Make sure you redirect with https to the bucket with the bare domain

Now, you have two buckets, one called website.com and one called www.website.com. www.website.com just redirects to the https://website.com.

Route 53

First, create a hosted zone which in my case would be mathieuhendey.com, i.e. sans www.

You will be adding two A Alias records. Using example.com as an example, the record set for the bare example.com should be an A Alias pointing to the S3 bucket named with the bare domain.

For the www record, it will be an A Alias record, but pointing to the www bucket.

Wait some time for DNS changes to propagate, then try visiting your URLs in a browser. Whether you try the www or bare domain, you should see your simple index.html. N.B., the www won’t work correctly at the moment as we’ve set it up to use https, but we don’t have any certificates yet.

Getting a certificate from Certificate Manager

Now open the Certificate Manager2 service in AWS. Make sure you choose N. Virginia as your region. When we get to the later stage of setting up Cloudfront distributions, it won’t see your certificate if it was created in any region other than N. Virginia.

Click “Request a certificate”, then “Request a public certificate on the next screen.

Add both the bare domain and the www. subdomain.

Add domain names

Make sure you add both the bare domain, and the www subdomain

On the next screen, choose whichever verification one you prefer. I chose DNS validation because since my domain is all managed in AWS, it involved no input from me. My certificate was ready almost instantly.

Add some tags if you want to, you don’t need to. Then click next, review everything looks correct, and request the certificates.

AWS will add some DNS records in Route 53 to verify that you own the domain, then once those records propagate your certificate will be ready to use.

Setting up CloudFront distributions

CloudFront is basically a CDN. We can use it in front of our S3 buckets and add the certificate we created earlier to get SSL, and the nice 🔒 in the address bar.

We’re going to create two distributions, one for each of our two S3 buckets.

Bare domain distribution

  1. Click Create distribution, then choose the “Web” delivery method.
  2. For the “Origin Domain Name”, Do not use the auto-suggested bucket name.
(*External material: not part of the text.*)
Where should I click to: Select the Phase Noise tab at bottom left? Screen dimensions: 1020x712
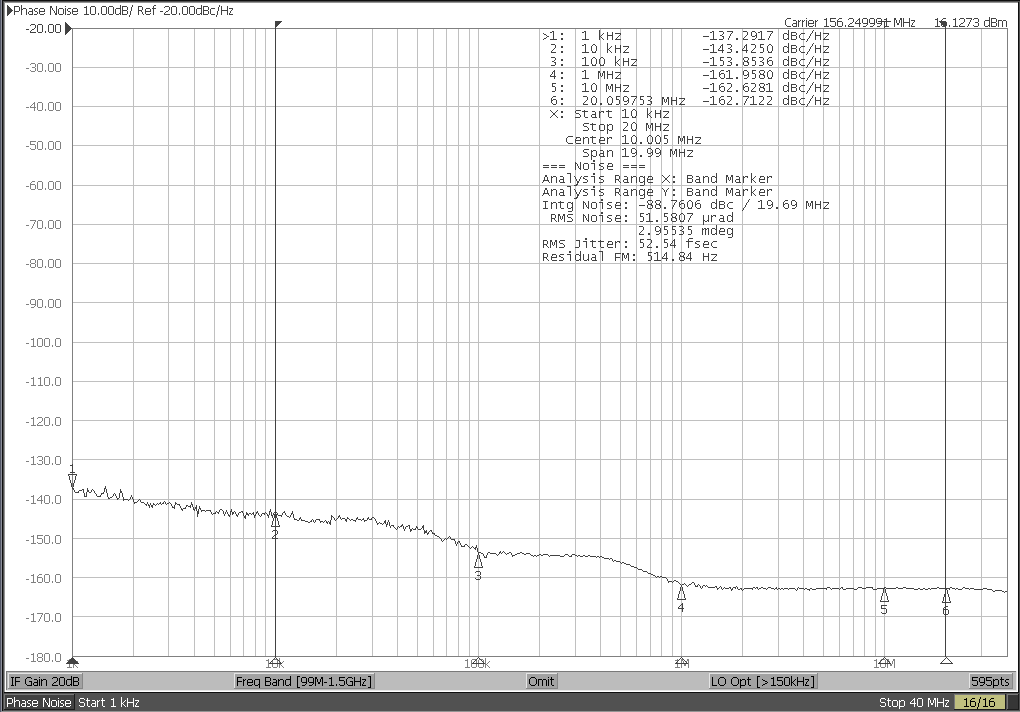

Refer back to the endpoint you wrote down when you were creating the bucket, or double-check it in S3. It should look like http://mathieuhendey.com.s3-website-us-west-2.amazonaws.com. If you use the auto-suggested one from CloudFront’s wizard, it will not work. Don’t ask me why.
  3. For Viewer Protocol Policy select Redirect HTTP to HTTPS
  4. Select Compress object automatically
  5. Under Alternate Domain Names enter the bare domain. I.e., for me it would mathieuhendey.com
  6. Select the Custom SSL Certificate radio button. The certificate you created in Certificate Manager should auto-populate it, select it.
    1. If your certificate isn’t appearing, go back to Certificate Manager and make sure you created it in the N. Virginia region.
  7. Leave Default Root Object blank. Again, I don’t know why, but it caused me issues.
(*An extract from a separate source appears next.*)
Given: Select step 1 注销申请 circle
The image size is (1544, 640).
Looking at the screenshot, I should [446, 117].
www subdomain distribution

  1. Click Create distribution, then choose the “Web” delivery method.
  2. For the “Origin Domain Name”, Do not use the auto-suggested bucket name. Refer back to the endpoint you wrote down when you were creating the bucket, or double-check it in S3. It should look like http://wwww.mathieuhendey.com.s3-website-us-west-2.amazonaws.com. If you use the auto-suggested one from CloudFront’s wizard, it will not work. Don’t ask me why.
  3. For Viewer Protocol Policy select Redirect HTTP to HTTPS
  4. Select Compress object automatically
  5. Under Alternate Domain Names enter the www subdomain. I.e., for me it would www.mathieuhendey.com
  6. Select the Custom SSL Certificate radio button. The certificate you created in Certificate Manager should auto-populate it, select it.
    1. If your certificate isn’t appearing, go back to Certificate Manager and make sure you created it in the N. Virginia region.
  7. Leave Default Root Object blank. Again, I don’t know why, but it caused me issues.

Get a tea or coffee

Now we need to wait for the CloudFront distributions to be created. This can take a while, not too long, but enough to replenish the tea supply.

When you come back, hopefully, the distributions will have created, because now it’s back to Route 53.
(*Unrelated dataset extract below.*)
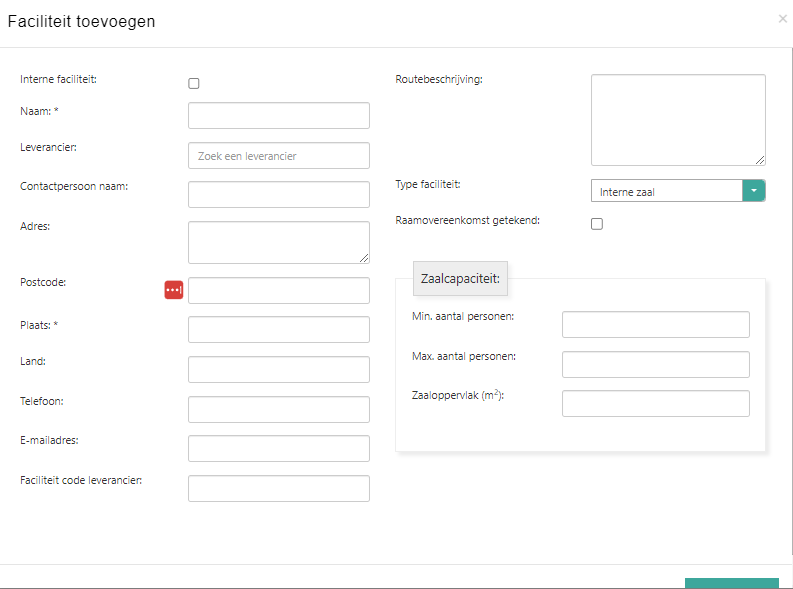Focus the Naam input field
Changing Route 53 A aliases to point to CloudFront distributions

In the CloudFront console you should see both your distributions, along with a domain name. Just keep a note of which distribution belongs to which of your buckets because now it’s back to Route 53 to change the A records we added earlier.

Go to the Hosted zones page and select the one you created earlier, (for me it’s mathieuhendey.com).

You may see a few new records that were automatically created when Certificate Manager was doing its thing, these are fine.

Modify the record for the bare domain to point to the CloudFront distribution. It should give you a dropdown. Now do the same for the www subdomain and point it to its CloudFront distribution.

The end

And that should be it. Now, when you visit http://mathieuhendey.com, you will be redirected to https://mathieuhendey.com. And when you visit http://www.mathieuhendey.com or https://www.mathieuhendey.com, you will still be redirected to https://mathieuhendey.com.

Stay tuned for a post in which I’ll talk about Hugo, the static site generator I’m using at the moment (and which you’re reading right now).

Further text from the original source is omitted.